→ **Work order 1**: From the rows below, pull out every line that contains the string "panel". Case counts.

→ **Text shown**:

+---+

Version Matrix

NeuroFlow is a library to design, train and evaluate Artificial Neural Networks.

Getting Started

The library aims at ease of use, keeping things intuitive and simple. Neural Nets bring joy into your project, a journey full of experiments. :o)

There are three modules:

  • core: building blocks for neural networks
  • application: plugins, helpers, functionality related to application
  • playground: examples how to use it

To use NeuroFlow for Scala 2.12.x, add these dependencies to your SBT project:

libraryDependencies ++= Seq(
  "com.zenecture"   %%   "neuroflow-core"          %   "1.7.8",
  "com.zenecture"   %%   "neuroflow-application"   %   "1.7.8"

resolvers ++= Seq(
  "neuroflow-libs" at ""

+---+

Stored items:
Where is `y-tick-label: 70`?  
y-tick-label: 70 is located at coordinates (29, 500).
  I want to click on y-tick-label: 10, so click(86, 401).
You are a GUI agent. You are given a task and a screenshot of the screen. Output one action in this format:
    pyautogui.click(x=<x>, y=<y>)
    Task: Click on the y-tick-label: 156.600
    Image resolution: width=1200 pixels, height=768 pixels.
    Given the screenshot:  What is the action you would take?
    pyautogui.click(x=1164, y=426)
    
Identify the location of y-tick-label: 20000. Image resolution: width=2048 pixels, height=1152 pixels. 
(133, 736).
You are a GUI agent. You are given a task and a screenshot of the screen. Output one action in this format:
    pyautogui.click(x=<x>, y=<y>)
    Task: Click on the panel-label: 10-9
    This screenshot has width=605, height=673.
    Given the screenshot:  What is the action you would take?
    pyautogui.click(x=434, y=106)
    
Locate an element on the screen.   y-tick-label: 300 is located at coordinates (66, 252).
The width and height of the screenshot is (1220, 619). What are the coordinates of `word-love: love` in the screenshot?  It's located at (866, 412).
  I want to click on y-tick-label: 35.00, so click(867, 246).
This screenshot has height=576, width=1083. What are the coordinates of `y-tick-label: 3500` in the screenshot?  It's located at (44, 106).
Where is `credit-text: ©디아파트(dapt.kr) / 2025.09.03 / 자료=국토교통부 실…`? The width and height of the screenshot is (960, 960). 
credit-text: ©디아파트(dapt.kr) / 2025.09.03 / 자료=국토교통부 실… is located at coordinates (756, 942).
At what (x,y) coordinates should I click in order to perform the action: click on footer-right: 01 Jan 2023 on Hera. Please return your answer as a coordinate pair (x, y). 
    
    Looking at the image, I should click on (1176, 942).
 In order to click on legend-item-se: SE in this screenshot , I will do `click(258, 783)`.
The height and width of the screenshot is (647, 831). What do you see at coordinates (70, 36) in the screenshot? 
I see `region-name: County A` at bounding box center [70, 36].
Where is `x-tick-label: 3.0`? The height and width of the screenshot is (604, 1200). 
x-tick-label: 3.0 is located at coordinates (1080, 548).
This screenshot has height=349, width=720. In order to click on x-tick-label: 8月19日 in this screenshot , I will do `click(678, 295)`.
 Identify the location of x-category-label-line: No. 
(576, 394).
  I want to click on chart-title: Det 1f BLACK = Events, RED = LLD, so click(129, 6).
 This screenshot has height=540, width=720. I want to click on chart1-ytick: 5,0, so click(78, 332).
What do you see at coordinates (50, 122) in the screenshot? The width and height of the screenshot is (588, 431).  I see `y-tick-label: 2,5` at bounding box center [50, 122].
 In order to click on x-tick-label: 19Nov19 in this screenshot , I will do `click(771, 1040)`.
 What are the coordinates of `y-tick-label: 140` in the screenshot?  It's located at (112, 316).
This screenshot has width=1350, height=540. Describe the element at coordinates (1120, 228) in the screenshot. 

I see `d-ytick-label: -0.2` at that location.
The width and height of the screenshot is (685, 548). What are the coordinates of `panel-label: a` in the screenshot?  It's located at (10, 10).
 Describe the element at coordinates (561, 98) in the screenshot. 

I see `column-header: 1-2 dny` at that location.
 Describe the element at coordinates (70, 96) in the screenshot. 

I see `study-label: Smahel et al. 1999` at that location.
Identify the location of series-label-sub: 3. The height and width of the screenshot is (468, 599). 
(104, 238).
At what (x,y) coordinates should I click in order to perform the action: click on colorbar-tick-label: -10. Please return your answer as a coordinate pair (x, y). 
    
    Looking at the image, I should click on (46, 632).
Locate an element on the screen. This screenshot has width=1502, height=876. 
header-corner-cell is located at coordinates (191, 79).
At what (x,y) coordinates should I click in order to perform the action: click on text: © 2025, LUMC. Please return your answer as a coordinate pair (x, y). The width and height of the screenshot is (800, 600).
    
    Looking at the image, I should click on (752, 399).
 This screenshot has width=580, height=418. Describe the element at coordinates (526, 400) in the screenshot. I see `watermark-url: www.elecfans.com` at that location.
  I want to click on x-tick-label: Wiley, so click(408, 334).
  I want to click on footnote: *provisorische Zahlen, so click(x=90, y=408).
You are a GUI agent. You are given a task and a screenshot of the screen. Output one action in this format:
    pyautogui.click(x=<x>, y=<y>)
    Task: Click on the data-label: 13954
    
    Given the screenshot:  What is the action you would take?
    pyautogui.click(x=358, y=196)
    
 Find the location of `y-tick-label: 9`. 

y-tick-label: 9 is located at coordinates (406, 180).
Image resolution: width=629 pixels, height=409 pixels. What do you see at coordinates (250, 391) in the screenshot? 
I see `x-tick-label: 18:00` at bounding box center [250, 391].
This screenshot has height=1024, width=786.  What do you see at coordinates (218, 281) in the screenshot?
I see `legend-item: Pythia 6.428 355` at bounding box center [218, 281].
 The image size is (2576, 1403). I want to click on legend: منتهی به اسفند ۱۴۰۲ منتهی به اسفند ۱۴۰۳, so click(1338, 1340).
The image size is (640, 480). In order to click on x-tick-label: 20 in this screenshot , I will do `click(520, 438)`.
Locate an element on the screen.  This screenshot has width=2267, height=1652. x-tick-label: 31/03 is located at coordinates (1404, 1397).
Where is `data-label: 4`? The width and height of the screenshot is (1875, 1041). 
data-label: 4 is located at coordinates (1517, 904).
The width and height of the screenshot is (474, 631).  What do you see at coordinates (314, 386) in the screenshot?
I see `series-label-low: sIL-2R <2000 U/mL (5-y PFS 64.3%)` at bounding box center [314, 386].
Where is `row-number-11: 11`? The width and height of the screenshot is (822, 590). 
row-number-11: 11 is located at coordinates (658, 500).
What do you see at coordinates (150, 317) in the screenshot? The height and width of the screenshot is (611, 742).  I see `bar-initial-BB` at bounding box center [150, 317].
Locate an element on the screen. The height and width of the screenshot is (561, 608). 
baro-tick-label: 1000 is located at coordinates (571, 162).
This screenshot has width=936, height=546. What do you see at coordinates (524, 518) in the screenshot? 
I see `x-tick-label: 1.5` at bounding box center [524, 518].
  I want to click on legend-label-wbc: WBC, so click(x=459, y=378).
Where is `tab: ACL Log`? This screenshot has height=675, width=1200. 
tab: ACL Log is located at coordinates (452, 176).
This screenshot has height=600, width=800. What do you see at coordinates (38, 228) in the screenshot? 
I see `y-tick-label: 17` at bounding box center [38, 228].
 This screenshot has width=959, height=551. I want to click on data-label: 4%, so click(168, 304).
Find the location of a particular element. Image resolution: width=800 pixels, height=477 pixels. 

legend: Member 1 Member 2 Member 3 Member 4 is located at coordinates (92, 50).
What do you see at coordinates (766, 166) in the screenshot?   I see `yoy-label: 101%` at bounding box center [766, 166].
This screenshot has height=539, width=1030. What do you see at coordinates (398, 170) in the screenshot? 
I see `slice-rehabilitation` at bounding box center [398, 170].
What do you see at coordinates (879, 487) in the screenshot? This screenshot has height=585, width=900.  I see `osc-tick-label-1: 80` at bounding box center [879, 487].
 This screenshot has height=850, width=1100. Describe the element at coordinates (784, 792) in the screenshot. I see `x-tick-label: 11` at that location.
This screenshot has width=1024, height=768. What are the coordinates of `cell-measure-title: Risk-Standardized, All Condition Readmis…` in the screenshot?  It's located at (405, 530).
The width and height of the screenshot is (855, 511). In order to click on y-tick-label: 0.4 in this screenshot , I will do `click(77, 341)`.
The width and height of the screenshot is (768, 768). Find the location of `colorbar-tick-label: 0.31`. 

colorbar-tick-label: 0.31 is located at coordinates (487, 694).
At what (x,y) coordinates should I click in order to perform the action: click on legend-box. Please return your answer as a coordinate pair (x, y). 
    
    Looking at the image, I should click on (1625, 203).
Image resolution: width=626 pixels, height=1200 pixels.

+---+

→ **Work order 2**: In the NeuroFlow page, what does the playground module hold?

→ **Exercise result 1**:
    Task: Click on the panel-label: 10-9
The width and height of the screenshot is (685, 548). What are the coordinates of `panel-label: a` in the screenshot?  It's located at (10, 10).

→ **Exercise result 2**: Examples of how to use it.